**Task:** Copy the entries below exactly; any picture among them should be left out.

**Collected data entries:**
•••
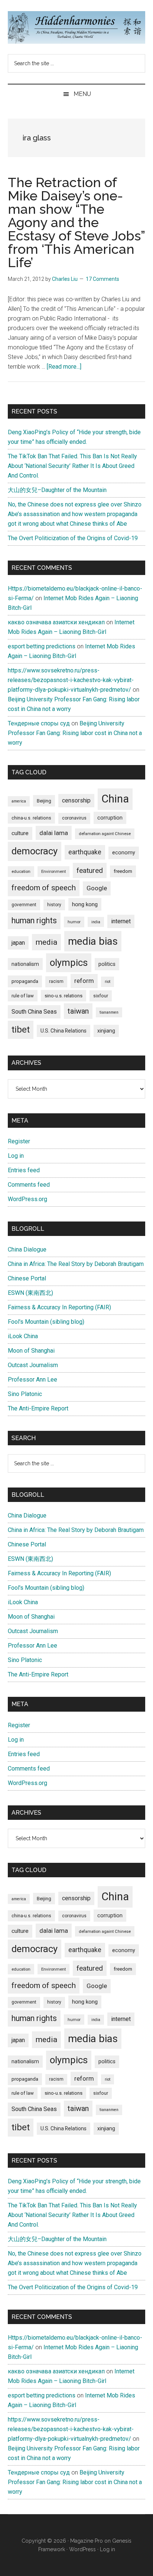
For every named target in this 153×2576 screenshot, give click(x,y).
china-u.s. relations (31, 818)
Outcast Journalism (33, 1365)
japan (18, 942)
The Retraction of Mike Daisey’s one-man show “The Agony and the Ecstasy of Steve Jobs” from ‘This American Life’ (76, 222)
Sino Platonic (25, 1393)
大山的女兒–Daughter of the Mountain (57, 489)
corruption (110, 818)
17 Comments (102, 279)
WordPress (82, 2549)
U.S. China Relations (63, 1031)
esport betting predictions (41, 646)
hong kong (85, 904)
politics (106, 964)
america (19, 801)
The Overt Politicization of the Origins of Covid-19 (73, 538)
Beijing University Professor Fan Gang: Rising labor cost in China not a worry (75, 733)
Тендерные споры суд (39, 723)
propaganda (25, 981)
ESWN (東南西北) (30, 1292)
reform (84, 980)
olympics (69, 962)
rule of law (23, 995)
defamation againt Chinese (105, 833)
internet (121, 921)
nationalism (25, 964)
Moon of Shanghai (31, 1350)
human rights (34, 920)
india (95, 922)
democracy (35, 851)
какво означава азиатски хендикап (56, 622)
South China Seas (34, 1011)
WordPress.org (27, 1199)
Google (97, 888)
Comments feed (29, 1184)
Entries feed (24, 1170)
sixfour (100, 995)
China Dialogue (27, 1249)
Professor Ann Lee (32, 1379)
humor (74, 921)
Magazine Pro (86, 2541)
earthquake (84, 852)
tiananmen (109, 1012)
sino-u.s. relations (63, 995)
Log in (16, 1155)
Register (19, 1141)
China (115, 798)
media (46, 942)
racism (56, 981)
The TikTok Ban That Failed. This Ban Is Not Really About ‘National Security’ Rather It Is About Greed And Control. (72, 466)
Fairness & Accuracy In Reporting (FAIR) (59, 1307)
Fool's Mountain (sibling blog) (46, 1321)
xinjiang (106, 1031)
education (21, 871)
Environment (53, 871)
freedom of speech (44, 887)
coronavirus (74, 818)
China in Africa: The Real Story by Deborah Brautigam (76, 1263)
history (54, 904)
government (24, 904)
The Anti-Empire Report (38, 1408)
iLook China (23, 1336)
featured (89, 870)
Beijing (44, 801)
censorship (76, 800)
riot (107, 981)
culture (20, 833)
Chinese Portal (27, 1278)
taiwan (78, 1011)
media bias (93, 941)
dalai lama (53, 833)
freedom (123, 871)
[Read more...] (64, 366)
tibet (21, 1029)
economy (123, 852)
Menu (82, 93)
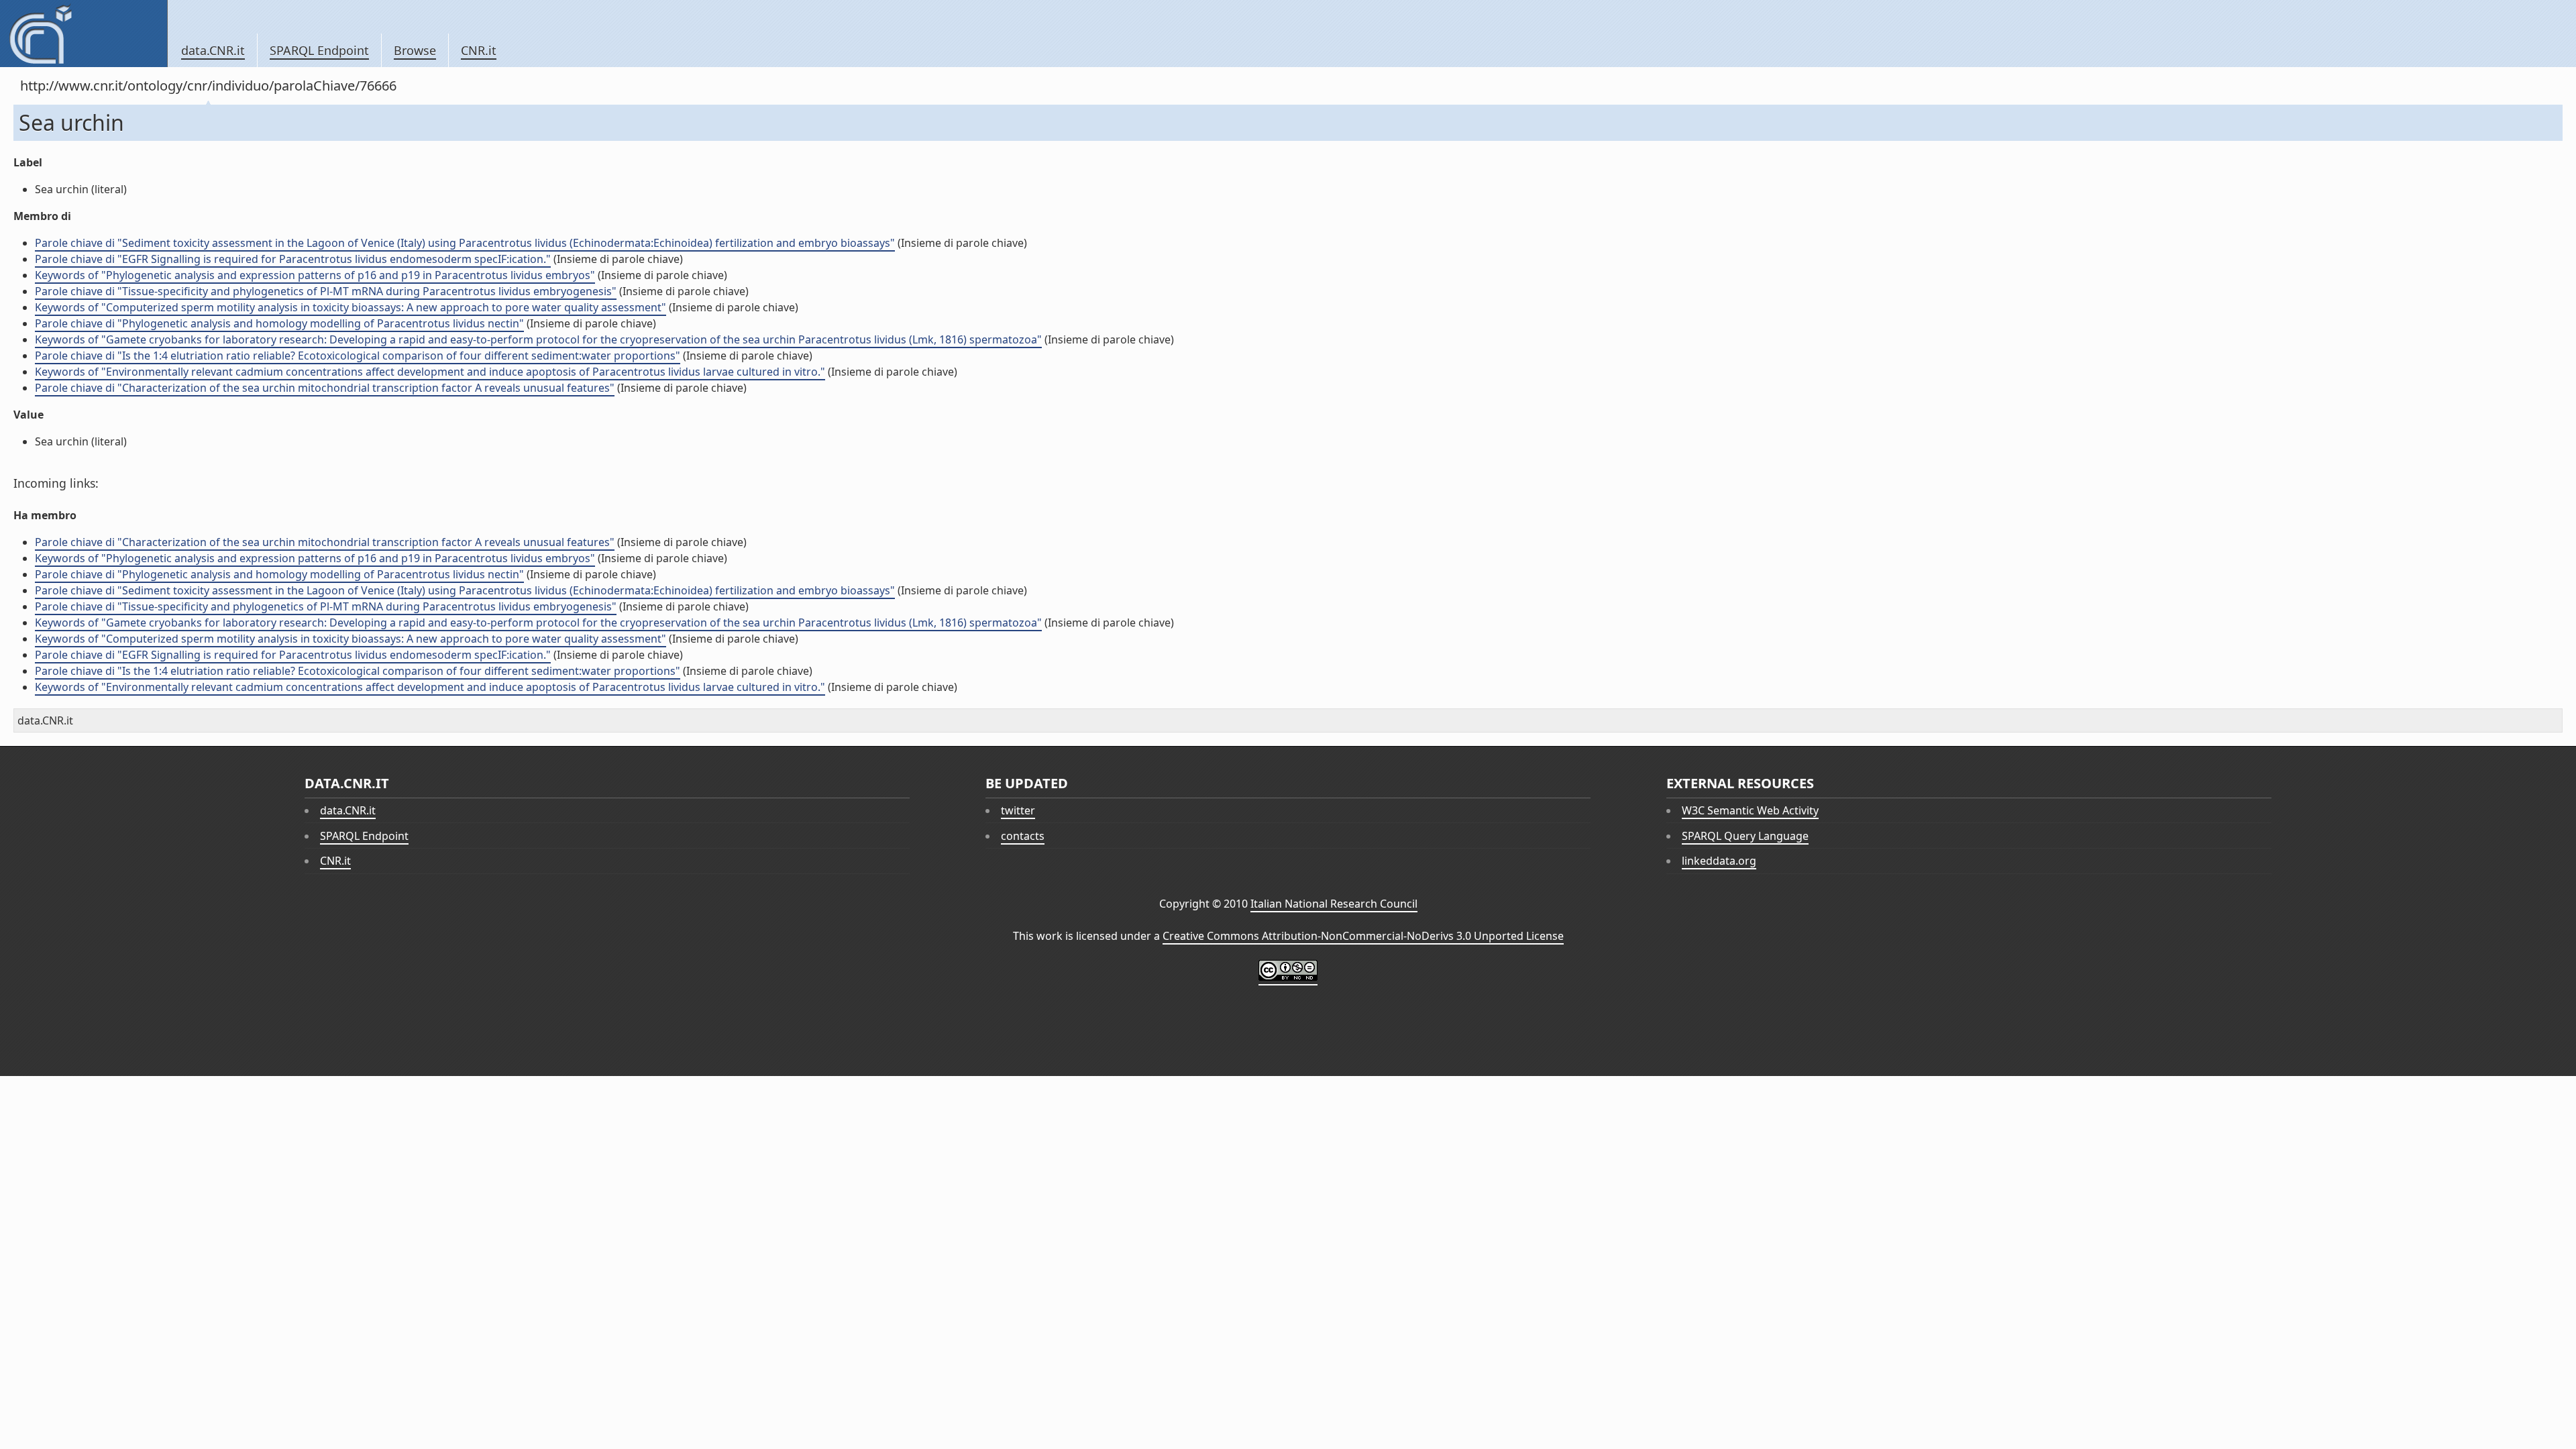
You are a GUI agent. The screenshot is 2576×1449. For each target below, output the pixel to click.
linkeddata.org (1719, 860)
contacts (1022, 835)
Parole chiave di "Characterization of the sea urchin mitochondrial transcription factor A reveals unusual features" (324, 387)
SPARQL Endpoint (319, 50)
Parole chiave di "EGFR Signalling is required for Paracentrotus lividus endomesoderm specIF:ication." (293, 259)
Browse (415, 50)
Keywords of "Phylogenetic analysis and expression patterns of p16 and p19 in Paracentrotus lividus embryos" (315, 275)
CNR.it (478, 50)
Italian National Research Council (1333, 903)
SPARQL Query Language (1745, 835)
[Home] (83, 33)
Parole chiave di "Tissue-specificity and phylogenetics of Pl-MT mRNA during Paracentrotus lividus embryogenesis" (325, 291)
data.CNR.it (213, 50)
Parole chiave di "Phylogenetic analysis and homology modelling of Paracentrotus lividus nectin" (279, 323)
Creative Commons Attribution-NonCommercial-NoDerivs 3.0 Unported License (1363, 935)
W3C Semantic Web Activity (1750, 810)
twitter (1018, 810)
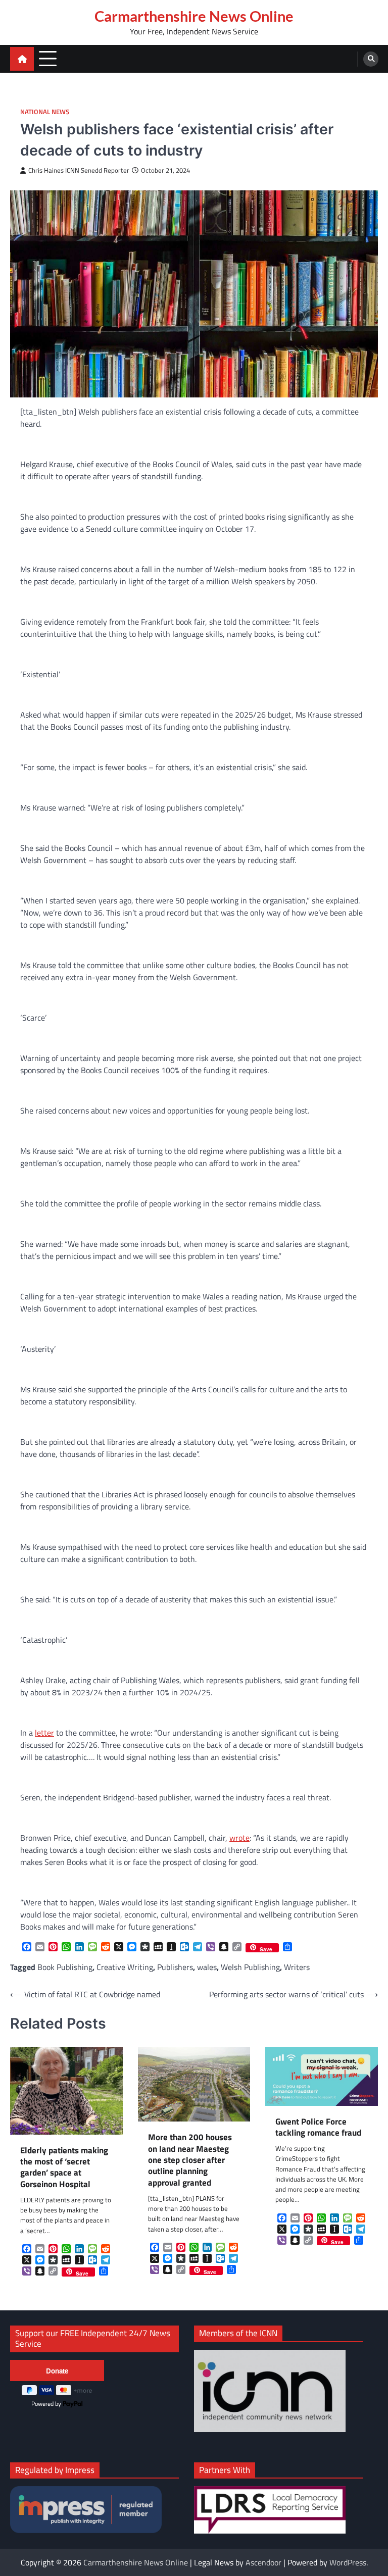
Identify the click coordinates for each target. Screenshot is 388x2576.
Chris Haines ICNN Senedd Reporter (78, 170)
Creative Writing (124, 1967)
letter (44, 1733)
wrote (239, 1838)
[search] (370, 59)
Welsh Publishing (250, 1967)
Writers (297, 1967)
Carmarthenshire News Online (194, 16)
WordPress (347, 2562)
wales (207, 1967)
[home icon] (22, 59)
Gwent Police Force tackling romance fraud (318, 2127)
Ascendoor (263, 2562)
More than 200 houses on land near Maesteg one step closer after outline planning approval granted (190, 2160)
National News (44, 112)
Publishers (175, 1967)
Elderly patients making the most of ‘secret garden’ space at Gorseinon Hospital (64, 2167)
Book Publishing (64, 1967)
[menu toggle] (48, 58)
•••
**Problem solution:**
For every named target in this 153×2576 screenshot, give click(x,y).
china-u.s. relations (31, 818)
Outcast Journalism (33, 1365)
japan (18, 942)
The Retraction of Mike Daisey’s one-man show “The Agony and the Ecstasy of Steve Jobs” from ‘This American Life’ (76, 222)
Sino Platonic (25, 1393)
大山的女兒–Daughter of the Mountain (57, 489)
corruption (110, 818)
17 Comments (102, 279)
WordPress (82, 2549)
U.S. China Relations (63, 1031)
esport betting predictions (41, 646)
hong kong (85, 904)
politics (106, 964)
america (19, 801)
The Overt Politicization of the Origins of Covid-19 (73, 538)
Beijing University Professor Fan Gang: Rising labor cost in China not a worry (75, 733)
Тендерные споры суд (39, 723)
propaganda (25, 981)
ESWN (東南西北) (30, 1292)
reform (84, 980)
olympics (69, 962)
rule of law (23, 995)
defamation againt Chinese (105, 833)
internet (121, 921)
nationalism (25, 964)
Moon of Shanghai (31, 1350)
human rights (34, 920)
india (95, 922)
democracy (35, 851)
какво означава азиатски хендикап (56, 622)
South China Seas (34, 1011)
WordPress.org (27, 1199)
Google (97, 888)
Comments feed (29, 1184)
Entries feed (24, 1170)
sixfour (100, 995)
China Dialogue (27, 1249)
Professor Ann Lee (32, 1379)
humor (74, 921)
Magazine Pro (86, 2541)
earthquake (84, 852)
tiananmen (109, 1012)
sino-u.s. relations (63, 995)
Log in (16, 1155)
Register (19, 1141)
China (115, 798)
media (46, 942)
racism (56, 981)
The TikTok Ban That Failed. This Ban Is Not Really About ‘National Security’ Rather It Is About Greed And Control. (72, 466)
Fairness & Accuracy In Reporting (FAIR) (59, 1307)
Fool's Mountain (sibling blog) (46, 1321)
xinjiang (106, 1031)
education (21, 871)
Environment (53, 871)
freedom of speech (44, 887)
coronavirus (74, 818)
China in Africa: The Real Story by Deborah Brautigam (76, 1263)
history (54, 904)
government (24, 904)
The Anti-Empire Report (38, 1408)
iLook China (23, 1336)
featured (89, 870)
Beijing (44, 801)
censorship (76, 800)
riot (107, 981)
culture (20, 833)
Chinese Portal (27, 1278)
taiwan (78, 1011)
media bias (93, 941)
dalai lama (53, 833)
freedom (123, 871)
[Read more...] (64, 366)
tibet (21, 1029)
economy (123, 852)
Menu (82, 93)
You are a GUI agent. The screenshot is 2576×1449. For each target below, output the pixel to click.
linkeddata.org (1719, 860)
contacts (1022, 835)
Parole chiave di "Characterization of the sea urchin mitochondrial transcription factor A reveals unusual features" (324, 387)
SPARQL Endpoint (319, 50)
Parole chiave di "EGFR Signalling is required for Paracentrotus lividus endomesoderm specIF:ication." (293, 259)
Browse (415, 50)
Keywords of "Phylogenetic analysis and expression patterns of p16 and p19 in Paracentrotus lividus embryos" (315, 275)
CNR.it (478, 50)
Italian National Research Council (1333, 903)
SPARQL Query Language (1745, 835)
[Home] (83, 33)
Parole chiave di "Tissue-specificity and phylogenetics of Pl-MT mRNA during Paracentrotus lividus embryogenesis" (325, 291)
data.CNR.it (213, 50)
Parole chiave di "Phylogenetic analysis and homology modelling of Paracentrotus lividus nectin" (279, 323)
Creative Commons Attribution-NonCommercial-NoDerivs 3.0 Unported License (1363, 935)
W3C Semantic Web Activity (1750, 810)
twitter (1018, 810)
Identify the click coordinates for each target. Screenshot is 388x2576.
Chris Haines ICNN Senedd Reporter (78, 170)
Creative Writing (124, 1967)
letter (44, 1733)
wrote (239, 1838)
[search] (370, 59)
Welsh Publishing (250, 1967)
Writers (297, 1967)
Carmarthenshire News Online (194, 16)
WordPress (347, 2562)
wales (207, 1967)
[home icon] (22, 59)
Gwent Police Force tackling romance fraud (318, 2127)
Ascendoor (263, 2562)
More than 200 houses on land near Maesteg one step closer after outline planning approval granted (190, 2160)
National News (44, 112)
Publishers (175, 1967)
Elderly patients making the most of ‘secret garden’ space at Gorseinon Hospital (64, 2167)
Book Publishing (64, 1967)
[menu toggle] (48, 58)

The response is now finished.